Tuesday, December 16, 2008

Consumer prices fall in November

This is from The New York Times:

Consumer prices fell at the fastest rate on record in November while home construction plunged nearly 20 percent in a single month, skidding to its lowest levels in 50 years, according to new government data that shows further weakness in the ailing economy.

The Labor Department reported Tuesday morning that consumer prices fell for the second consecutive month, and at the fastest rate since the government began keeping track in 1947.

Prices at cash registers and gas pumps across the country were a seasonally adjusted 1.7 percent lower in November from the month before, led downward by tumbling energy prices, which fell 17 percent over one month as the demand for gasoline and oil eclipsed.

The core rate of inflation, excluding volatile food and energy prices, was flat for the month.

The price of gasoline plunged 29.5 percent while the cost of fuel oil fell 13.6 percent. Food and beverage prices crept up 0.2 percent in November, their slowest rate of growth all year, while clothing prices were up 0.3 percent.

The unadjusted year-over-year inflation rate was 1.1 percent, the government reported.

In just six months, economists who had fretted about out-of-control inflation as oil peaked near $150 a barrel are now warning of deflation, with prices dropping as the economy grinds into a lower gear.

“I’ve never seen the economy slam on the brakes as much as it has in the last three months,” said Bill Hampel, chief economist at the Credit Union National Association. “And as the tires are squeaking on the pavement, that’s pulling prices down too.” Meanwhile, new data showed the nation’s housing market continuing to lag. The Commerce Department reported that housing starts fell to a seasonally adjusted 625,000 in November, far below Wall Street’s expectations.

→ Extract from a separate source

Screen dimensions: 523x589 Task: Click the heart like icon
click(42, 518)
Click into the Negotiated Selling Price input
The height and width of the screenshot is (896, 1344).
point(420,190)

The housing starts in November represented a 18.9 percent drop from the previous month and were 47 percent lower than November 2007. New-home construction in October was revised downward to 771,000 units from an earlier estimate of 791,000.

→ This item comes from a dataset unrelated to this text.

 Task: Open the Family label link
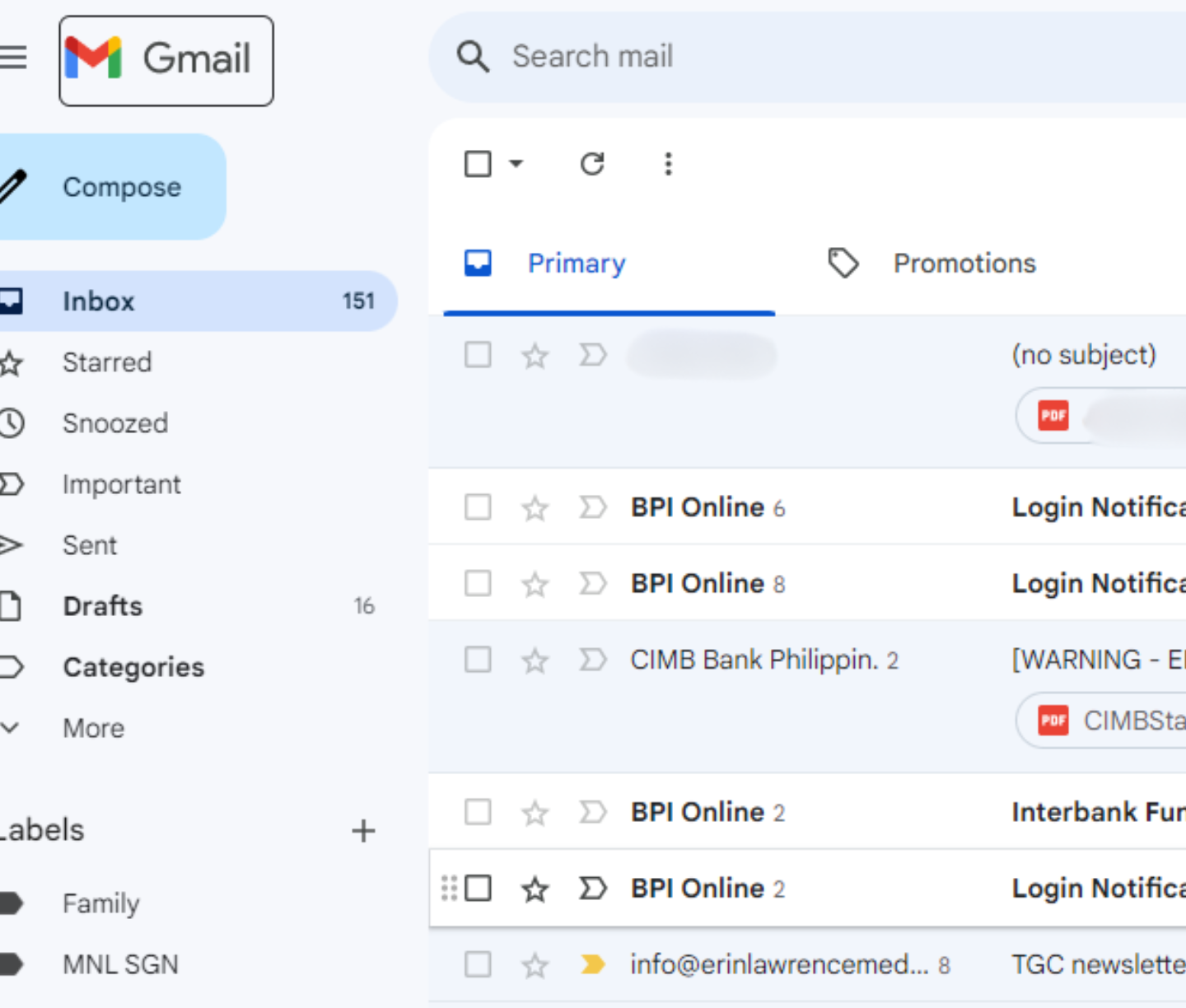tap(100, 903)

“This is mind-bogglingly awful,” Ian Shepherdson, United States economist at High Frequency Economics, wrote in a note. “The only consolation here is that unless sales drop much further from their already fantastically depressed level, the pace of new construction is so low that inventory will fall quickly. Right now, though, housing is still a disaster area.”

Looking at this story, and looking my previous posting on the Fed's interest rate cut to zero, nobody has any money left to spend. Banks are not lending any money out to Americans for purchasing homes, or even businesses to expand. Businesses are not asking for loans to expand their production of goods, not if consumer prices for goods are falling. Retail sales have fallen for the fifth straight month, with the Commerce Department reporting retail sales have dropped 1.8 percent in November. Americans are not spending their money on Christmas shopping, while businesses are trying to push their merchandise off the shelves with deep price discounts. The construction industry is still a wasteland, considering all the foreclosed homes on the market that the banks can't sell to cover their own subprime mortgage losses. And finally, we have the U.S. Treasury giving out gobs of nearly worthless dollars to the banks, praying that the banks would lend the money out. However, the banks are hoarding this money to cover their own losses in gambling on risky investment schemes backed by over-valued subprime mortgage assets. It is like an entire house of cards crumbling into a stinking pile of crap.